Sarah*, a 28-year-old who moved here from San Francisco a little under a year ago to work in market analysis, says she has met “maybe 30” femmes over the Internet—on Craig’s List and Nerve and through the Village Voice personals—and occasionally she’ll say “boi seeks girl” instead of “butch seeks femme” just to mix it up, and because it’s the cooler term. But she’s not crazy about all its implications. “I’m not entirely comfortable because so many people I’ve met consider boi to mean transgendered or faggot,” by which she means butch-with-butch or boi-with-boi. “I definitely do not want my name attached to those definitions. I don’t understand the faggot culture . . . I think it’s disgusting,” she says, and her face crumples with distaste and confusion, and then she laughs.
Sarah has smooth, icy pale skin and green eyes. Her black hair has little patches of silver and is cut very short. She is wearing big jeans and a pinstripe shirt with rolled-up sleeves under a navy-blue vest, and she sits with her legs wide apart and her big arms crossed over her chest, making her body a sculpture of toughness. “What I like about women is femininity,” she says. “I’m interested in women who look like women, who have womanly gestures and smell and feel, and I don’t understand the appeal or the sense of two faggot dykes riding each other,” she says, and cracks up. “Femme-on-femme is stupid to me, too. It’s air. It’s air on air. It just seems like Cinemax fluff . . . long nails, you know. One thing I hear a lot of people say about lesbianism and gayness in general is that it’s narcissistic. I’ve heard so many people say that—and not just my mother. But in a butch-femme dynamic, it’s not mirror images.”
Sarah’s current dating M.O. is fairly lupine, an agenda that’s easy to advance with the help of the Internet, the sexual glutton’s new best friend. But her ultimate aspirations are quite a bit more conventional: One day she wants to give up this swinging bachelor’s life. “I’ve got this model of a household that’s probably sick to a lot of people that makes perfect sense to me,” she says. “What I want is to have a job, and have a life, and I want a partner with a job and a life to come home to, and a high standard of living, and I want us to have kids that go to school and do their homework and go on trips with their parents.” She smiles for a minute with the self-satisfaction of an athlete about to cream his opponent. “And, you know, at the end of a hard day, I would like to come home from work and have my wife suck my cock.”

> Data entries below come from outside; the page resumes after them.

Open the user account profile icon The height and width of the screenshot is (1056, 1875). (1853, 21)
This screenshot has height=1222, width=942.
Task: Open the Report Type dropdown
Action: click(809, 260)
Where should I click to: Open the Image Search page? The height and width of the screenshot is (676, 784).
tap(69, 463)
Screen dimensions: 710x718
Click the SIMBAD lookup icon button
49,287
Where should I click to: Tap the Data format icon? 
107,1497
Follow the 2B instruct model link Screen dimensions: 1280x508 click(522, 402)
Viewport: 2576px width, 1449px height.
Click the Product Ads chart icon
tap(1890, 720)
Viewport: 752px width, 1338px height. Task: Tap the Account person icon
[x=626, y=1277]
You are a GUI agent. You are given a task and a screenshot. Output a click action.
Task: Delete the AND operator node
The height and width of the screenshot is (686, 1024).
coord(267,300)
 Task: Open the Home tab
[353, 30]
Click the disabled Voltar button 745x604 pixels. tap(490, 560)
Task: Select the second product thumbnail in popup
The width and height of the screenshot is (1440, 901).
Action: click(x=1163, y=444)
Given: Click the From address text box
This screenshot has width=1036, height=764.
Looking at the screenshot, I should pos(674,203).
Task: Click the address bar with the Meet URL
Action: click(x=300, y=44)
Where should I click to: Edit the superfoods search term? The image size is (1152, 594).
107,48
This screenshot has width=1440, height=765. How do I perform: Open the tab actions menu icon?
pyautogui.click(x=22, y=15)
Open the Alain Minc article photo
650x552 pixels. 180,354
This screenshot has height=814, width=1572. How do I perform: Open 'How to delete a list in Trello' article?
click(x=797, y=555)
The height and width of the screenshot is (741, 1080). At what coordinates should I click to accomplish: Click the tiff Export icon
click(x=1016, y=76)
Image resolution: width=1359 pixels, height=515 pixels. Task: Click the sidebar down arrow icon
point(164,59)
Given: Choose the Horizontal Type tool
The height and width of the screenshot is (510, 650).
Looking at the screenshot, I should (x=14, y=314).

The question for many women is why, given the chance to redraw the map of gender relations, anyone would choose to be that wife. Why is there such a thing as a femme? The most obvious answer is that it’s not actually a choice; that desire follows a logic all its own and nobody can really make rational sense of why they like whatever it is they like. But the more complicated explanation is really another question: Is there something subversive about playing the role of the doting wife when your husband is a woman?